Support system is not supportive

My son has been in the NICU for 15 days now. When he was born his trachea was not connected to his stomach so he had to have surgery 24 hours after birth. This was very hard on my husband and I since we have a two year old and didn't know any of this in advance while I was pregnant so it was a shock and not something we prepared for. He is now stable and doing well but the first week we juggled my two year old and coming to the hospital and it was exhausting. My parents and my husbands parents took turns watching him in our home and I realized quickly that this wasn't a good idea. Everyone had different rules and he was already beginning to act different. I decided that he would go back to daycare during the day so we could be at the hospital. I'm very grateful for the help from my parents and in laws and I don't want to seem like that was not appreciated.

Yesterday my parents visited at the hospital in the morning and when they left I was left feeling annoyed. They were in the way of the nurses or hovering over them or making awful faces like my child was suffering or being hurt by them. He is now used to all of this since it's all he's known for the 15 days of his life. The nurses have been amazing and I was honestly embarrassed by how they were acting. I'm sure the nurses have seen worse but it was just uncalled for.

THEN at night, my in laws visited. I do not have the most tolerance for my mother in law in general due to past events. I was playing with my two year old in the hospital play room while they visited. When we came back to the room my mother in law was sobbing. I was instantly panicked that something had happened while I was gone. When the nurse said no everything was fine, I was instantly pissed. My husband seemed mad as well and said "why the hell are you crying like that?" My son is fine and healing so it was just uncalled for.
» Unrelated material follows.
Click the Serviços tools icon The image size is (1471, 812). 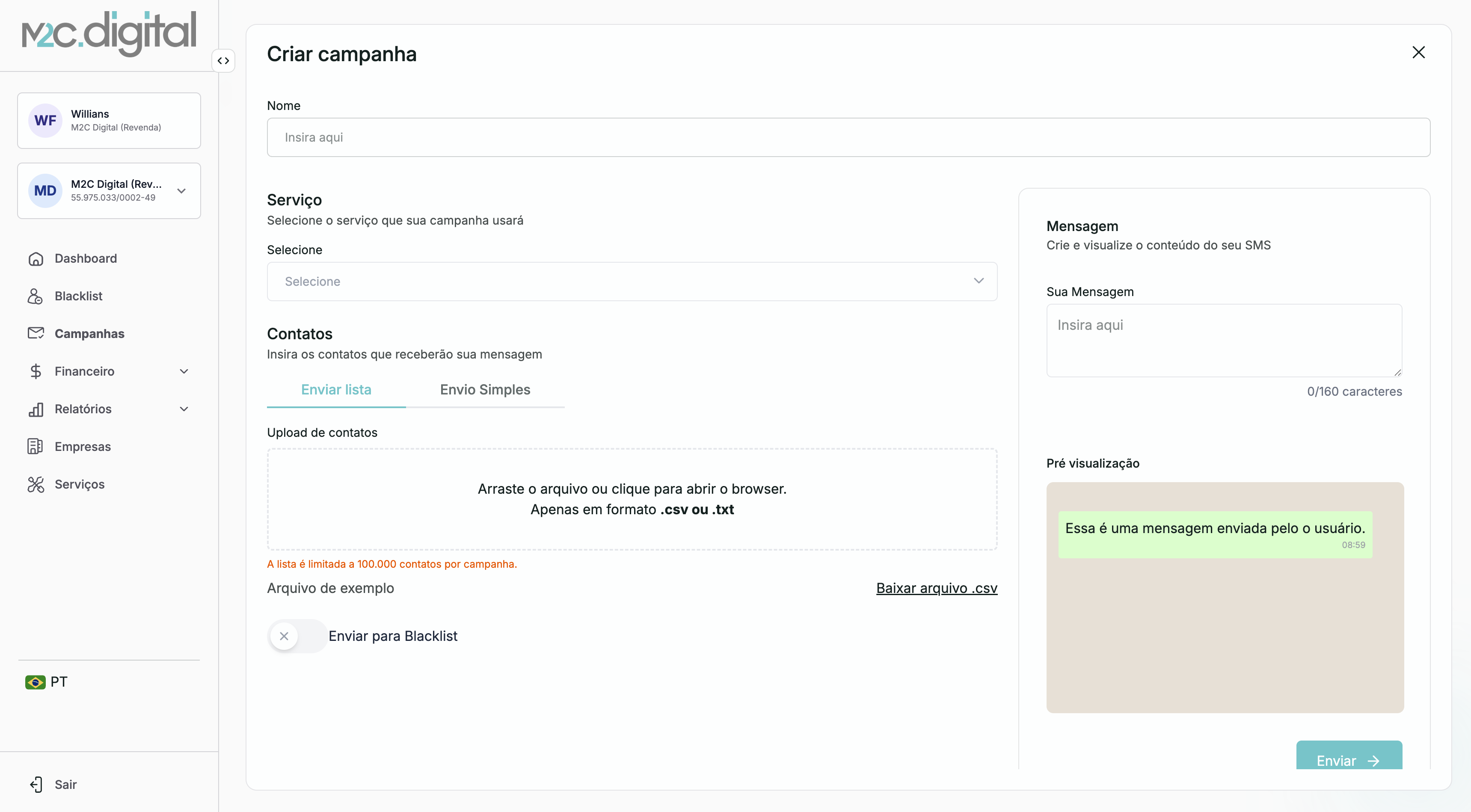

Why are we the ones who have to be the strong ones through this and comfort other family members? Shouldnt our support system be supporting us? I just don't think it's fair on us to go through this and have to be strong for everyone else as well. They are the ones bringing me down more than the actual situation!

Do I have a right to be annoyed and not want any visitors? Or is the stress getting to me and making me irritable? Any suggestions on how to deal with this would be appreciated.

4 Replies

  • In reply to Christine L:

    not sure why when I used the apostrophe, it put in weird text. Hopefully my response is clear otherwise.
  • Hi,
    I completely understand your experiences you had and will absolutely help confirm for you that your feelings are right on point! When my twin sons were born at 29 weeks via emergency C-section, they were obviously sent immediately to the NICU. My husband and I were in complete shock and I personally did not want to see anyone. In his great wisdom, my father-in-law decided that day that it made sense to tell my husband that his childhood dog had died that day....yeah...great timing for that heartfelt story, huh? Sometimes in grieving situations, I have found that some people feel that their grief or struggle is bigger than others' or they feel that they have to make sure everyone knows they are grieving too. And to top that experience off, when my children were about 2 weeks into their 8 week stay in the NICU, my own brother decides to tell me he and his wife are expecting. Truthfully, I couldn't care less at that point in time and honestly, I was down right ticked off that he would have the lack of awareness to tell me about their joy when I was struggling with the thought that I could lose 1 or 2 of my children.
    Right or wrong, when you are in a situation like worrying about your child in the NICU, it is your absolute right to be selfish. Tell people they can't come. Tell people not to call and ask questions. Only you know what you need and if the people around you are not understanding of your needs, then they just need to back off until you are ready for them again. In the 8 weeks my kids were in the NICU, I only allowed my mom to come one time and it was right before they were discharged. There's no wrong way to handle situations like this.
    It's been 6 years since I experienced the NICU and thankfully my kids are now thriving, so I will tell you that at some point in time, this will seem like such a distant memory. People (if they are sensible) will completely forget and forgive any seemingly 'unfriendly' or 'ungrateful' behavior.
    Do you, girl! That's all your child needs. :)
  • In reply to Hunter and Randi's Mom:

    Thank you so much! It's great to know that i'm not alone and I love the idea of taking a break when others come to visit. Even just taking a walk will help. Thanks again!
  • I could have written this when my son was in the NICU. I think we told our parents that we appreciate their support and we are glad they come to visit, but to please not bother the nurses and doctors, who are trying to do their job taking care of the babies. Also, we told everyone that the nurses and doctors can only give information on our son to us, so if our parents had questions, they needed to ask us, not the doctors or nurses. As you said, the nurses have seen worse and they will let your parents or inlaws know if they are getting in the way. Beyond that, I usually left when others came to visit. I would go take a walk, get some food or go pump. I knew my baby had someone else there who loves him, so I could use that time for a break and avoid getting annoyed by everyone.
    I'm sorry everyone is not being more supportive. The NICU is so stressful and it would be nice if the grandparents were supporting you instead of the other way around. Feel free to vent here anytime.
    I will be keeping you and your son in my thoughts.